Work anxiety causes adoption
China’s enthusiasm for OpenClaw isn’t just excitement about new technology. A May 2025 survey by the Cheung Kong Graduate School of Business found 85.5% of nearly 12,000 Chinese respondents were concerned about how AI could affect their work. Youth unemployment is expected to increase between 15% and 19% by 2025, and the hashtag #AIAnxiety has attracted an estimated 2.6 million views on RedNote, Worldwide.
The concept of a “one-person company” has caught on as a result: a single person using an AI agent to manage, market, and communicate without additional staff. “Human workers need to rest, but OpenClaw can work 24/7,” user Wang Xiaoyan told CNBC. For workers worried about unemployment, learning the tool sounds like a hedge.
Researchers are very cautious. Jiang Han, a senior researcher at Beijing think tank Pangoal, told Sixth Tone that for many people, OpenClaw is still a hobbyist’s toy rather than a practical business tool. Setup is difficult for non-technical users, costs are high, and an agent can cause real damage if given untested access to systems.
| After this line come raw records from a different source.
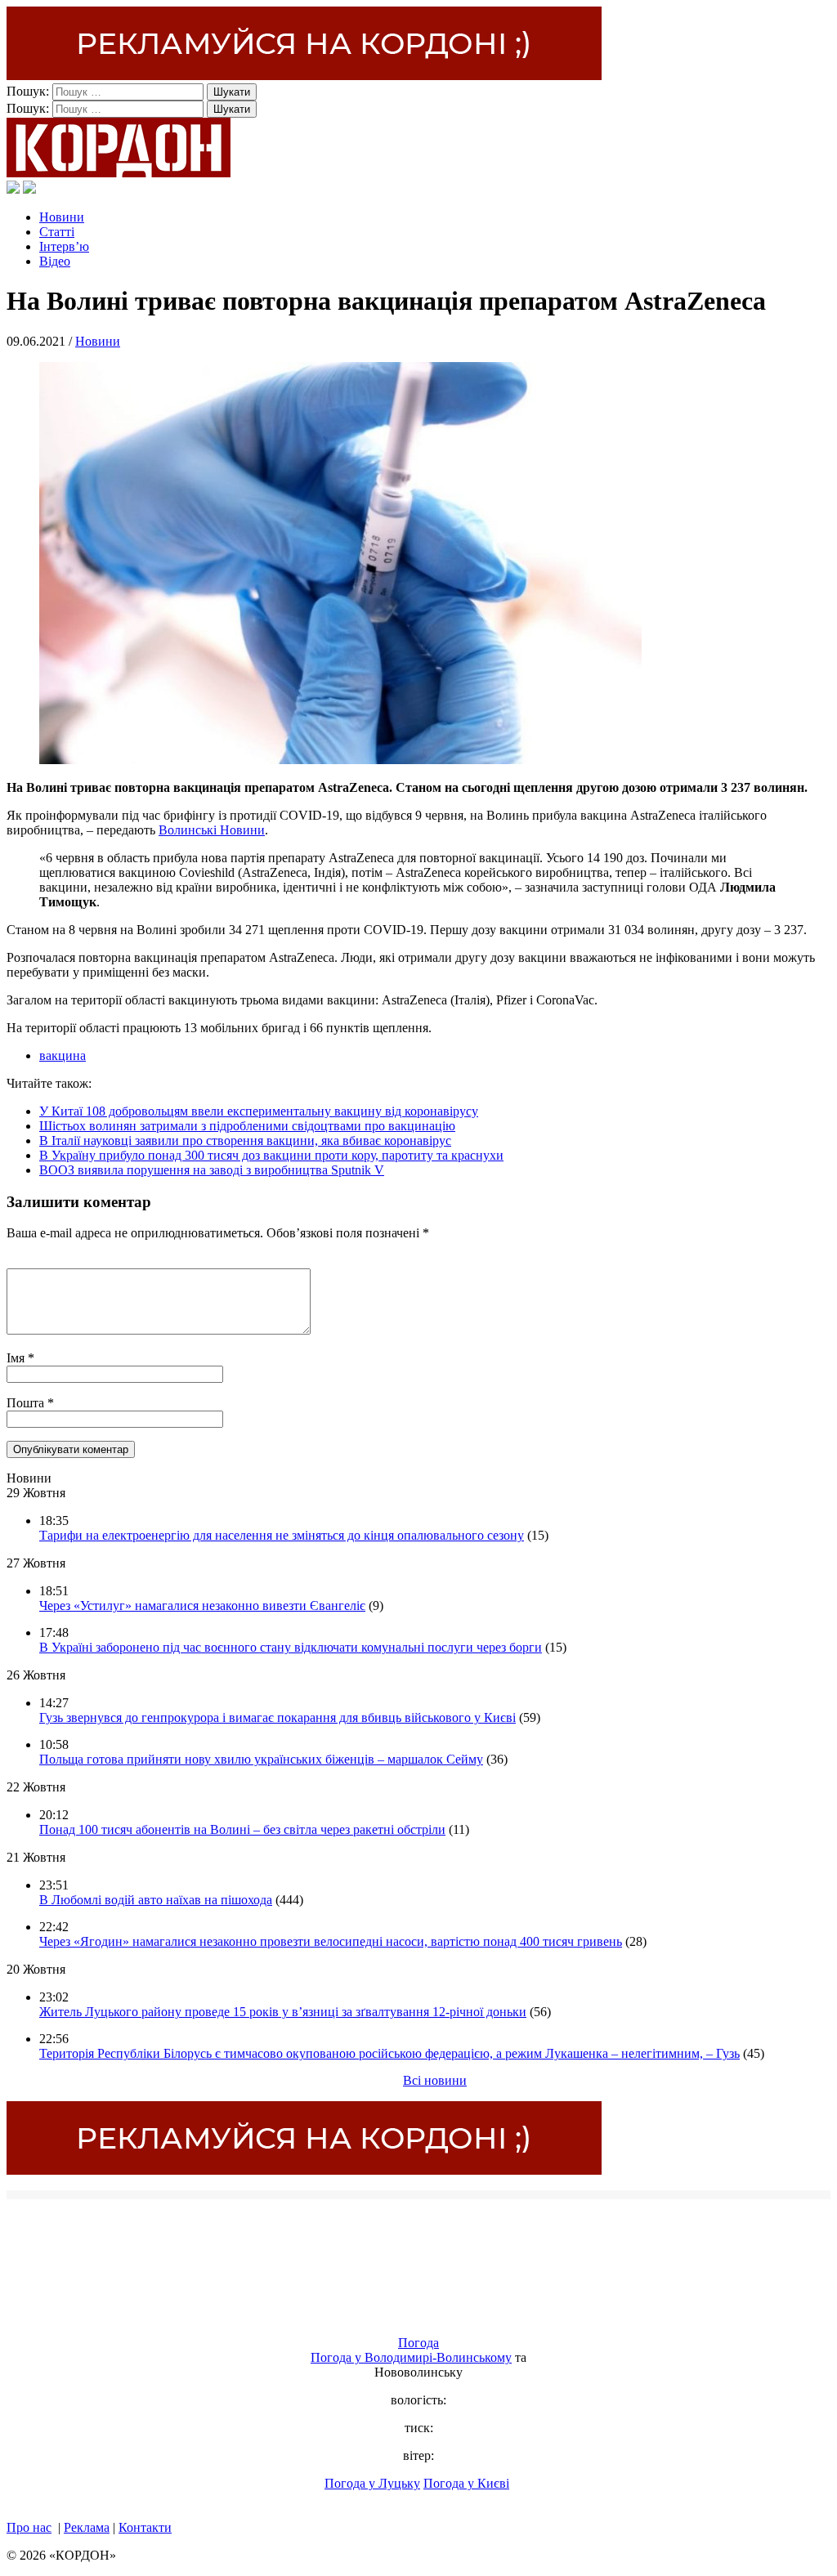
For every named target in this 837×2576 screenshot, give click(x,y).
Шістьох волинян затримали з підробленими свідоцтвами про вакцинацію (247, 1126)
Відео (54, 261)
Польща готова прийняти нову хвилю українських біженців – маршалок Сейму (261, 1759)
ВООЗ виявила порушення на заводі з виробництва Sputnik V (211, 1170)
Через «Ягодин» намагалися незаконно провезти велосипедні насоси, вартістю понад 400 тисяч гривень (330, 1941)
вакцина (62, 1055)
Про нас (29, 2527)
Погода (418, 2343)
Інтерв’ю (64, 246)
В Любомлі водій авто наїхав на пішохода (155, 1900)
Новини (61, 217)
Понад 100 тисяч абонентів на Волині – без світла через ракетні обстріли (242, 1829)
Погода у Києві (466, 2483)
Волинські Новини (212, 830)
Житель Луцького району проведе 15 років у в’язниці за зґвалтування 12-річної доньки (282, 2012)
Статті (56, 232)
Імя (17, 1358)
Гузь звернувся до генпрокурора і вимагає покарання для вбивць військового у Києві (277, 1717)
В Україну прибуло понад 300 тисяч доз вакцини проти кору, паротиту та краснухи (271, 1155)
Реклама (87, 2527)
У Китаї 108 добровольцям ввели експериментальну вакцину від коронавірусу (258, 1111)
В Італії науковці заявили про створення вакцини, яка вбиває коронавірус (245, 1140)
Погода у (411, 2357)
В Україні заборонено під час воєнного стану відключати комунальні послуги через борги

Why can’t they compete in the same way in the EU or the US
GDPR, CCPA, and similar laws make it legally difficult to give an AI agent broad access to email, calendars, and messaging apps, which is exactly what OpenClaw requires. There is no institutional push compared to the coordinated output of the Chinese government, and until recently, the cheapest models were American ones, making continued use expensive.
China’s official media has cited privacy laws and API costs as the main reasons the West hasn’t seen the same madness, as noted by The Diplomat. That explains part of the gap. It does not take into account the fact that China’s innovation was actively produced from the top down, which many countries have not attempted.
There are still obstacles
The central government has banned state-owned enterprises, banks, and government agencies from using OpenClaw on office computers, citing security risks that China’s Ministry of Industry and Information Technology flagged in February 2026. Cybersecurity researchers have documented the risks, including rapid injection attacks and data extraction through third-party integration.
Regular users have raised concerns, too. “It’s hard for us regular people to know what access we’ve given and what you’ve taken,” new user Gong Zheng told CNBC. We can echo that concern for anyone testing agent AI tools. The enthusiasm for OpenClaw is real, but so are the risks, and they don’t go away because the local government subsidizes its use.